Extract provided
I remained a sporadic Catholic throughout most of my adult life, going to services when it was convenient or after some emotional trauma. Guilt going in to service and guilt coming out of service-the perpetual sinner can never find redemption. Rituals followed throughout the liturgical calendar year. I was not devout and did not adhere to the guidelines for repentance and prayers and conveniently forgot confession prior to receiving communion and would never attain “poster child” status due to my lack of pledges and proselytizing.

Eventually my presence at services ended but I read the bible infrequently to make up for it. I lived life, partying, working, career driven, relocating across country, establishing my career, losing my career and relocating back. However, mí Alma salio de mí cuerpo family illness moved in and I sought respite at a Catholic church in Brooklyn.

The church I went to in Brooklyn has a façade set in dark stone, some, dislodged and missing. The grey gargoyles near the steeple peer down crouched in their perches as if preparing for flight.  The interior ceilings once white washed contain water stains and holes while the tile flooring is dingy, caked with dirt.  It is in need of structural repairs and lacks the finances to get it done.

A Church can be grand, with flaws and all and this church is grand because its priests deliver uplifting sermons and parishioners who remain steadfast regardless of their dwindling numbers or strained finances continue to attend services.

I attended this church three to four times a week during mom’s doses of cocktails and discovered peace, stillness and comfort. Incense did not burn during mass, communion wafers were divided in half and electrical candles replaced the wax and wicks. It was cold, very cold during the winters and hot and humid during the summers. Nevertheless, I continued to attend because I needed to. Sitting in the pew, in the dimly lit church with the altar before me, allowed perseverance and hope to seep into my thoughts and strengthen me.

Loner

A friend posted this quote on FB.

“Let me tell you this: if you meet a loner, no matter what they tell you, it’s not because they enjoy solitude. It’s because they have tried to blend into the world before, and people continue to disappoint them.” ~ Jodi Picoult

Read it once and thought this is not correct; some loners may truly enjoy solitude instead of socialization. Amongst a host of comforting attributes, solitude brings reflection, tranquility, solace and protectiveness. With solitude, there is a deliberation of the self that demands stillness, a meditation on the me, myself and I with no interruption.

Many cannot understand the benefits of or how to fit solitude into their lifestyle.  Still others readily presume solitude is a negative state of being; to be alone- that dreadful word-even the sound of it conjures up a barren desert. Moreover, if you are a loner, then you have done something wrong, there is a reason you don’t fit into society, why you don’t blend in.

Requirement
Please list every attribute that the extract above says solitude brings.

Source information
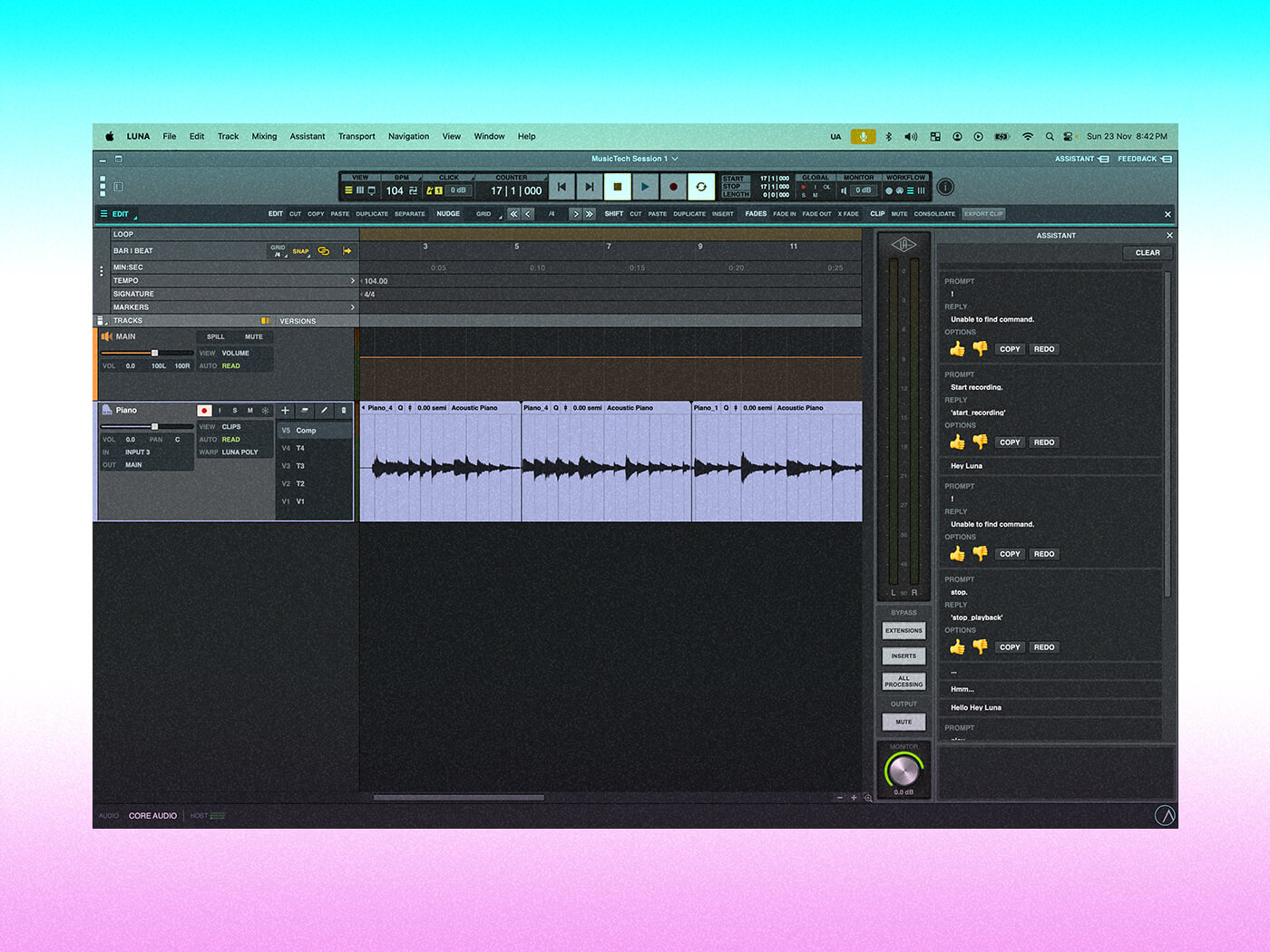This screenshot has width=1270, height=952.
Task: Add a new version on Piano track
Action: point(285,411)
--
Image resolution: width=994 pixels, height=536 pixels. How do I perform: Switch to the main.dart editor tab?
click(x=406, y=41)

Task solution
Reflection, tranquility, solace and protectiveness.